Monday, December 23, 2013

The Lessons from the Dark

Season's greetings and MERRY AXEMAS, comrades! 
 
 HEY - have you heard the holiday EP this year?  Grab a free download over at www.Joshurban.com/kindness

Wow, what a fun year 2013 has been.     It's been so rockin' to fight bad music with the Guitarmy, and I hope the holiday season is joyous and full of light for you.

For many, however, it won't be.

  It's a complex time of year.  As you may know, I've been working on something to bring some light into this time.  I call it the Kindness Exchange, and I've learned many things since launching it in November.  As the rain falls down here twenty minutes south of Washington DC, and the cars jockey for position in a long line of hope, stress, and headlights, honking at each other on the street outside my studio, I'd like to share one of those insights.First, the beginning.  The Kindness Exchange is a project inviting people to post their kind deeds online using the hashtag #KindnessExchange, rendering their post visible to a search.  I'm printing out the acts on little pieces of paper, and putting them on a lit "kindness tree" in my front yard - a literal beacon in the darkness.  It's been just over a month into the project, and the results have been phenomenal.  Accounts are arriving from all over, and people seem to be pondering kindness more, and examining it's place in our daily lives.  (Feel free to join in the fun, too!)  The Facebook group is full of kind, dedicated people who are consistently out there doing good in the world, and Twitter and Instagram keep getting word of good news.
 
I've been traveling around, playing music in places like hospitals, on the street, in nursing homes, homeless centers, and the like.  The place where I've been filled with the most Christmas spirit is when patients in the psychiatric ward at a veteran's hospital started spontaneously singing carols.
 
 
There has been much laughter, joy, and meaningful stories.  However, even the most well-intentioned and enthusiastic projects are prone to doubt when the sun has set and the temperature drops.  Driving home one night recently, I noticed how dark the night seemed to be.  A mile ahead, the traffic lights beamed out mixed signals through the blackness as my car trundled like a tired moth to the illumination.  I wondered if the whole idea of a kindness project was absurd.  After all, the world is a big place, and it's filled with much darkness.  Is an effort of light just trying to write a fairytale of denial with the ink of naivety?  After all, the world does seem to be hell bent on it's own destruction.  Can little actions ever make a difference in the face of such injustice?


When I turned 20, as silly as it sounds, I was shocked to realize that adults don't have it "figured out."  My grandfather died when I was 22, and I was stunned to realize that a happy end to life isn't a guarantee.  At 27, standing in the Times Square Subway station playing Texas Blues on my guitar, the neutrality of the world struck me.  So - this is it.  No epic music, just the clanging and wooshing of the trains on the platform below, and the footfalls of a thousand hurried souls.  Nothing more, nothing less...just - now.  


Back in the night, and back to the present, driving and staring at the lights in the darkness...I started thinking about how the world got the state that it's in, and how we keep it so.  of My mother has told me often that "Life is Choices", and I think those are some of the wisest words I've ever heard.  I had been angry about something all day, and how one deals with anger is a choice.  Simmering along at 50 miles per hour, I met the piercing gaze of the traffic lights in the distance with an equal intensity.
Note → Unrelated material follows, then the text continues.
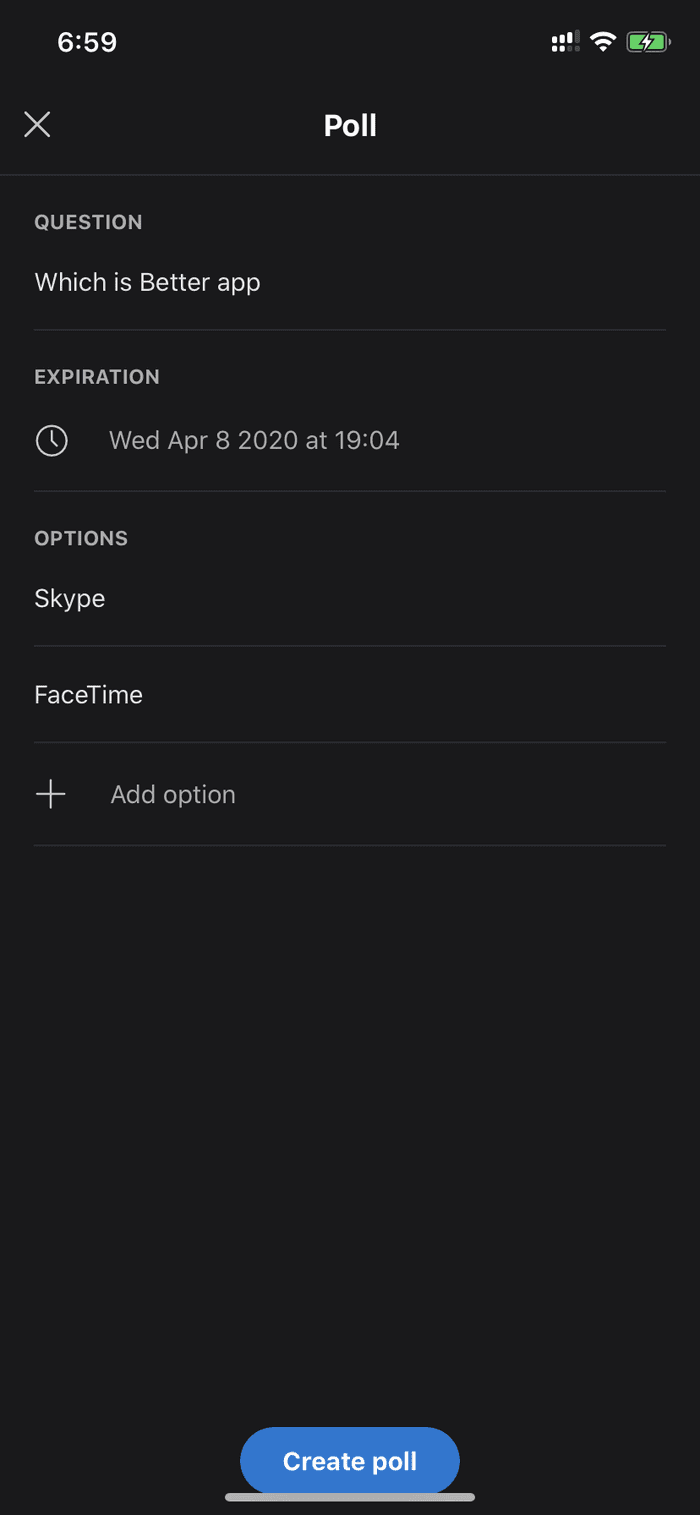Tap the battery charging icon
The height and width of the screenshot is (1515, 700).
(648, 42)
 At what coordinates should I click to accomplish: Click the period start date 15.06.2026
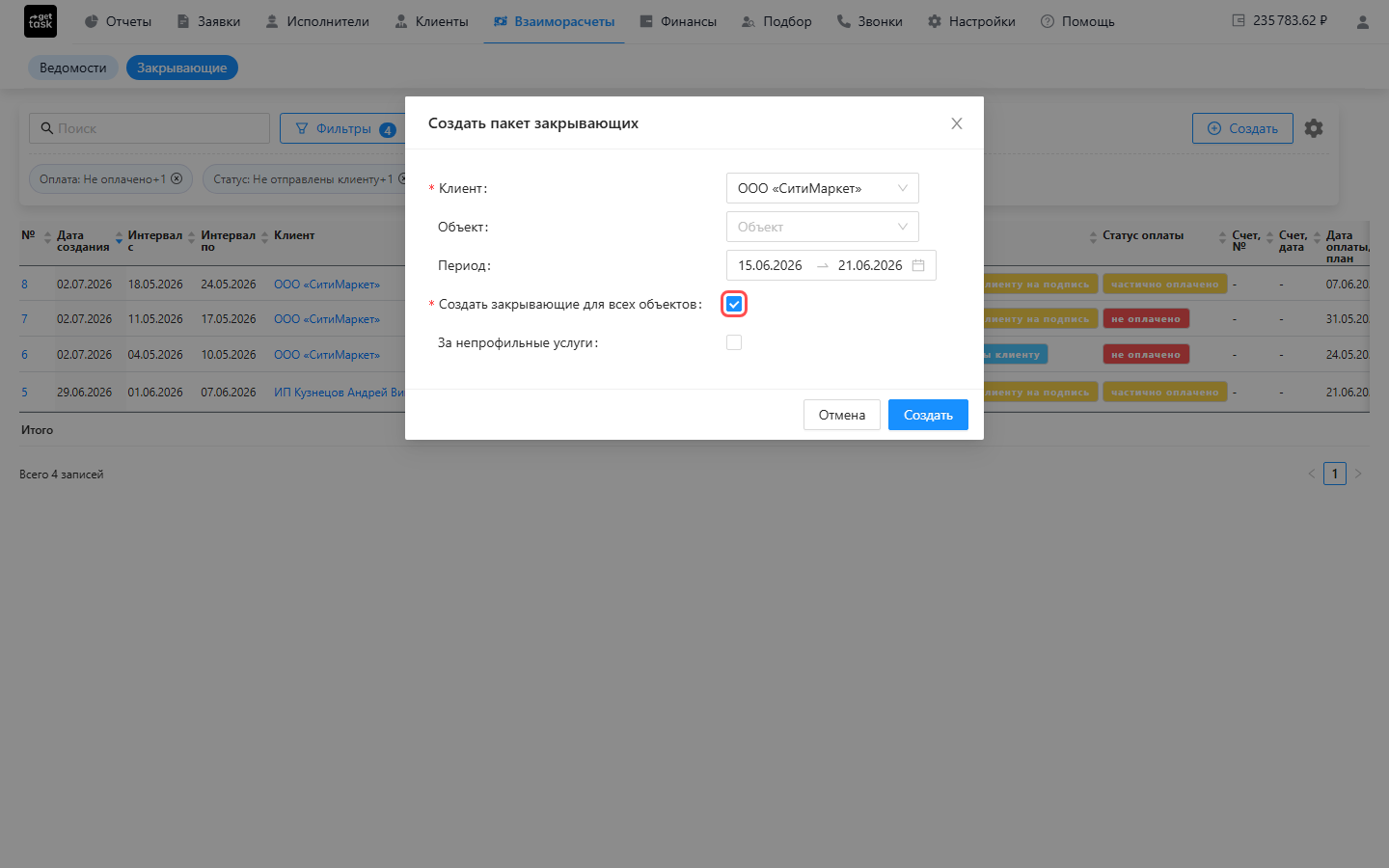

The easy choice was running through my head in delightfully witty and vengeful combinations, but the right choice was in the silence and the solitude.


Then the insight showed up in a flash!  (Hey, who knows if it's right or not, but take it as you will.)

If life really is choices, perhaps the darkness is just a swarm of poor choices.  Not only that, when we see the utter blackness, we're seeing that we have the freedom to choose, and although the choices that led to the situation have been bad, the depth of the moment means we're operating with a full dynamic range, and live in a world where supreme light and height is possible.  A sharp knife can kill - or feed the masses with skill and dedication as it prepares a meal for the world.  The cut is the result of the choice,  the sharpness the power and the freedom. The powerful car can get wrapped around a tree, or cruise into the sunset, while a dull twig does little, good or bad.    I had never thought of the darkness as the illustration for the possibility of light, and an indicator of the breadth of the canvas upon which we may paint.
People of high achievement stand on a pillar of accomplishment - which, in turn, stands on a mountain of - most exciting to think of -  little choices.  "Today, I will work hard.  Today, I will practice."

"Today, I will be kind."

If the world is a sum of our daily choices, not only do the little things count, but they're the only things that count.  If life is a castle built entirely of little tiny blocks - I'm going to do my very best to use the right ones.
The lights turned green, and I made it home safely.
So, as the rain falls, and you turn to face what may be a picture perfect holiday...or not... I wish you not only peace, but metaphorically speaking, mindfulness of the canvas, and the most brilliant red and green paints on your palette - unless, of course, you should take this literally if you're an artist.

But then again, aren't we all?

Merry Christmas, Happy Holidays, and best wishes for a rockin' New Year.